[Saved entries]
______

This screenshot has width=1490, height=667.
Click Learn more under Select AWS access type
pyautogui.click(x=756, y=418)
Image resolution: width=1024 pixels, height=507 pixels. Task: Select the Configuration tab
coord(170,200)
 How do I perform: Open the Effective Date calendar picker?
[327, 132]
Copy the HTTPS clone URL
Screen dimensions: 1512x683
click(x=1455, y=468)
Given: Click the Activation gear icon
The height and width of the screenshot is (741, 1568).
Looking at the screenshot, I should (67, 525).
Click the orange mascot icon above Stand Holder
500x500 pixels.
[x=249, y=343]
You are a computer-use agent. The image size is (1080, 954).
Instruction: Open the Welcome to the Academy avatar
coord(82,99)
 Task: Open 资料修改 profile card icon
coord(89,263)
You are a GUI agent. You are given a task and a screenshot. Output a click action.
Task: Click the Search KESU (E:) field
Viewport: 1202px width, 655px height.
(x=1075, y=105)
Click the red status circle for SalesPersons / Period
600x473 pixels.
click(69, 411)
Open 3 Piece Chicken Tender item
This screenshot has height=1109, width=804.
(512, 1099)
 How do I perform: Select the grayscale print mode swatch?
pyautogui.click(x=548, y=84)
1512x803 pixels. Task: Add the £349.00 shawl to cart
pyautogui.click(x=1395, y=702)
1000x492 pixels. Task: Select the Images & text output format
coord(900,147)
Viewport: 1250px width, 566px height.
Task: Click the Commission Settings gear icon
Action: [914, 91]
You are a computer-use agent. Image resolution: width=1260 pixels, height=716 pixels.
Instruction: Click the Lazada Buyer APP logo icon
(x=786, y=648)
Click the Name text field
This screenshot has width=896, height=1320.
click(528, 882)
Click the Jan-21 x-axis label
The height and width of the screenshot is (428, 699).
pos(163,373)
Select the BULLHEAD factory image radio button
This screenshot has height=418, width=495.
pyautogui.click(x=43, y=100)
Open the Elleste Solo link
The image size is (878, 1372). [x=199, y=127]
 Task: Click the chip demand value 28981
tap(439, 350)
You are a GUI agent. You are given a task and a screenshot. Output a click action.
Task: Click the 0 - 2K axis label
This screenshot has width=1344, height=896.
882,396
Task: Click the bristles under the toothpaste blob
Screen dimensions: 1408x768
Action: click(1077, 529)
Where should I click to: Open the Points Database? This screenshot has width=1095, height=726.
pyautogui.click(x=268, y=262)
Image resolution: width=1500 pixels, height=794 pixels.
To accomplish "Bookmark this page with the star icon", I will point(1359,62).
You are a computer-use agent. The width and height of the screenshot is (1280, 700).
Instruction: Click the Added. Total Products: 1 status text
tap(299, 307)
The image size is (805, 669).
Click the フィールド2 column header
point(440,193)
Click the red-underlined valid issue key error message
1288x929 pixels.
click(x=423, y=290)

______

→ EXERCISE BRIEF:
Set down the records again verbatim, so that each word stays as it is.

→ EXERCISE ANSWER:
This screenshot has width=1490, height=667.
Click Learn more under Select AWS access type
pyautogui.click(x=756, y=418)
Image resolution: width=1024 pixels, height=507 pixels. Task: Select the Configuration tab
coord(170,200)
 How do I perform: Open the Effective Date calendar picker?
[327, 132]
Copy the HTTPS clone URL
Screen dimensions: 1512x683
click(x=1455, y=468)
Given: Click the Activation gear icon
The height and width of the screenshot is (741, 1568).
Looking at the screenshot, I should (67, 525).
Click the orange mascot icon above Stand Holder
500x500 pixels.
[x=249, y=343]
You are a computer-use agent. The image size is (1080, 954).
Instruction: Open the Welcome to the Academy avatar
coord(82,99)
 Task: Open 资料修改 profile card icon
coord(89,263)
You are a GUI agent. You are given a task and a screenshot. Output a click action.
Task: Click the Search KESU (E:) field
Viewport: 1202px width, 655px height.
(x=1075, y=105)
Click the red status circle for SalesPersons / Period
600x473 pixels.
click(69, 411)
Open 3 Piece Chicken Tender item
This screenshot has height=1109, width=804.
(512, 1099)
 How do I perform: Select the grayscale print mode swatch?
pyautogui.click(x=548, y=84)
1512x803 pixels. Task: Add the £349.00 shawl to cart
pyautogui.click(x=1395, y=702)
1000x492 pixels. Task: Select the Images & text output format
coord(900,147)
Viewport: 1250px width, 566px height.
Task: Click the Commission Settings gear icon
Action: [914, 91]
You are a computer-use agent. Image resolution: width=1260 pixels, height=716 pixels.
Instruction: Click the Lazada Buyer APP logo icon
(x=786, y=648)
Click the Name text field
This screenshot has width=896, height=1320.
click(528, 882)
Click the Jan-21 x-axis label
The height and width of the screenshot is (428, 699).
pos(163,373)
Select the BULLHEAD factory image radio button
This screenshot has height=418, width=495.
pyautogui.click(x=43, y=100)
Open the Elleste Solo link
The image size is (878, 1372). [x=199, y=127]
 Task: Click the chip demand value 28981
tap(439, 350)
You are a GUI agent. You are given a task and a screenshot. Output a click action.
Task: Click the 0 - 2K axis label
This screenshot has width=1344, height=896.
882,396
Task: Click the bristles under the toothpaste blob
Screen dimensions: 1408x768
Action: click(1077, 529)
Where should I click to: Open the Points Database? This screenshot has width=1095, height=726.
pyautogui.click(x=268, y=262)
Image resolution: width=1500 pixels, height=794 pixels.
To accomplish "Bookmark this page with the star icon", I will point(1359,62).
You are a computer-use agent. The width and height of the screenshot is (1280, 700).
Instruction: Click the Added. Total Products: 1 status text
tap(299, 307)
The image size is (805, 669).
Click the フィールド2 column header
point(440,193)
Click the red-underlined valid issue key error message
1288x929 pixels.
click(x=423, y=290)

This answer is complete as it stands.